Oil price stable on mixed signals: Rystad
Despite the OPEC+ deal, oil prices did not move sharply in either direction
The OPEC+ deal during Easter holidays brought no resurrection to oil prices on Tuesday, as they just are trading almost 1% higher this morning.
The market is getting some mixed signals today about forward oil market fundamentals. The bullish forces include the news that Saudi Arabia and core-OPEC (UAE, Kuwait) flouted yesterday that they would be ready to cut an additional 2.8 million bpd on top of the 9.7 million bpd OPEC+ cut target deal. Moreover, the US President signaled that his administration is working on a plan to reopen the country from lockdown “soon”.
On the bearish side, in Europe, both France and the UK are signaling the countries lockdowns will be extended into May, following the announcement by Italy last week.
The muted oil price reaction to the largest oil output deal on record is no surprise to us, as we still expect demand to be 28 million bpd below the normal 100 million bpd in April, and 21 million bpd below normal in May.
To “turbo-charge” the impact of the agreement reached, Trump and OPEC+ have tried to explain to the market that the cut would be closer to 20 million bpd. This can only be achieved by “creative accounting” and only exist on paper, but we agree that there will be production shut-ins and additional supply removed from the market.
However, even when including Libya, Iran, Venezuela (exempt from cuts), declines in the US, , Canada, Brazil and possibly other countries, the reduction will not reach anywhere near 20 million bpd from 1 May as reducing upstream supply is not just turning of the tap or pushing a button.

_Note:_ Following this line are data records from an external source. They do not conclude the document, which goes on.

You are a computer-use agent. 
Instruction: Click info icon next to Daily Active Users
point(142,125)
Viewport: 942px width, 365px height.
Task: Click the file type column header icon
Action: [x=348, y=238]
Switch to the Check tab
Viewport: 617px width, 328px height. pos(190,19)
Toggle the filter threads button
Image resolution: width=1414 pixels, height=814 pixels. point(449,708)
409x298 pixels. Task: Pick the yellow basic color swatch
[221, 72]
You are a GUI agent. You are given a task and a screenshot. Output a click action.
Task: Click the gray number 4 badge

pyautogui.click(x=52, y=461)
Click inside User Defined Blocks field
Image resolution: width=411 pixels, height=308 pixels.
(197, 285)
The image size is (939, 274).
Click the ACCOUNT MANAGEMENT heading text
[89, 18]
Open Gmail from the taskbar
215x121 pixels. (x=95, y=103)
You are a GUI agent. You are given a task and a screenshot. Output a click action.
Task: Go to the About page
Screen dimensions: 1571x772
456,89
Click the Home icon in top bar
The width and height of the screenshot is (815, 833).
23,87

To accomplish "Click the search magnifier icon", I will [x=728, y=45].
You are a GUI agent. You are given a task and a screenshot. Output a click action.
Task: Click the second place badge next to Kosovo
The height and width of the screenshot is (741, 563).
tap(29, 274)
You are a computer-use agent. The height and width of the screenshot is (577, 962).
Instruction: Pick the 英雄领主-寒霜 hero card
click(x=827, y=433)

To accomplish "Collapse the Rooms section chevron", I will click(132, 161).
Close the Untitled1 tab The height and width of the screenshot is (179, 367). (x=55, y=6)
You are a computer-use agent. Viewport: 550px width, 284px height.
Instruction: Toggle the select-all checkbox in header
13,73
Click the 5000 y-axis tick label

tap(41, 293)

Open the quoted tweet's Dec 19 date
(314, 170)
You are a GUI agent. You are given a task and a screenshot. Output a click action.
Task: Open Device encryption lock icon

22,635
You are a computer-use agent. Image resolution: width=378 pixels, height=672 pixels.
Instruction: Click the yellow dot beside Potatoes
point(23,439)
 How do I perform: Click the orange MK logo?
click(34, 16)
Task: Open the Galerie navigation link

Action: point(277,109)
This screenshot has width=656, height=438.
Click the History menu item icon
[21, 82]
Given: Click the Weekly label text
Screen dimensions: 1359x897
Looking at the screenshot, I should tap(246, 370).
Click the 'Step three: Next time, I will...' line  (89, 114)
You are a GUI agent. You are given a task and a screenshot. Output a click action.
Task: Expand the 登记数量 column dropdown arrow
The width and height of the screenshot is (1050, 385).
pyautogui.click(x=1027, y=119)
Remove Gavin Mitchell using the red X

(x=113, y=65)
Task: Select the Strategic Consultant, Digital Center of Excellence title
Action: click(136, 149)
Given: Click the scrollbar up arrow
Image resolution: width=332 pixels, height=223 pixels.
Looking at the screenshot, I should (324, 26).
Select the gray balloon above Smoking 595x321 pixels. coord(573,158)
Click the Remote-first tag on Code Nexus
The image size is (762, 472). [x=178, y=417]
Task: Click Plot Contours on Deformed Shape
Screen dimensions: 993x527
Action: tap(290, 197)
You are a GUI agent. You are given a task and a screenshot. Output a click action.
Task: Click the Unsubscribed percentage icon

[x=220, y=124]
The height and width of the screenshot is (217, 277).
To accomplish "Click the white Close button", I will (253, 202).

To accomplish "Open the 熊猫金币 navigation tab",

We would be surprised to see overall OPEC+ compliance at 50% through May, which is what we believe Saudi Arabia also knows. However, we do believe the deal is potentially bullish for oil prices down the line, as the deal has a surprisingly long duration with 6 million bpd cuts through the 1Q 2022 – long after the market has hopefully recovered from COVID-19 demand losses. For those who endure this downturn, 2022 looks increasingly bullish for the oil price in our view.